═══ Material for the task

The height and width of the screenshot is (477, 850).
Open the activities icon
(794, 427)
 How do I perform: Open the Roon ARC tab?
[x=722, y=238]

══════

[Your task]
Please rewrite every line of the listing above, requests included, and move each answer coordinate by adding 137 to it.

[Task solution]
The height and width of the screenshot is (477, 850).
Open the activities icon
(931, 564)
 How do I perform: Open the Roon ARC tab?
[x=859, y=375]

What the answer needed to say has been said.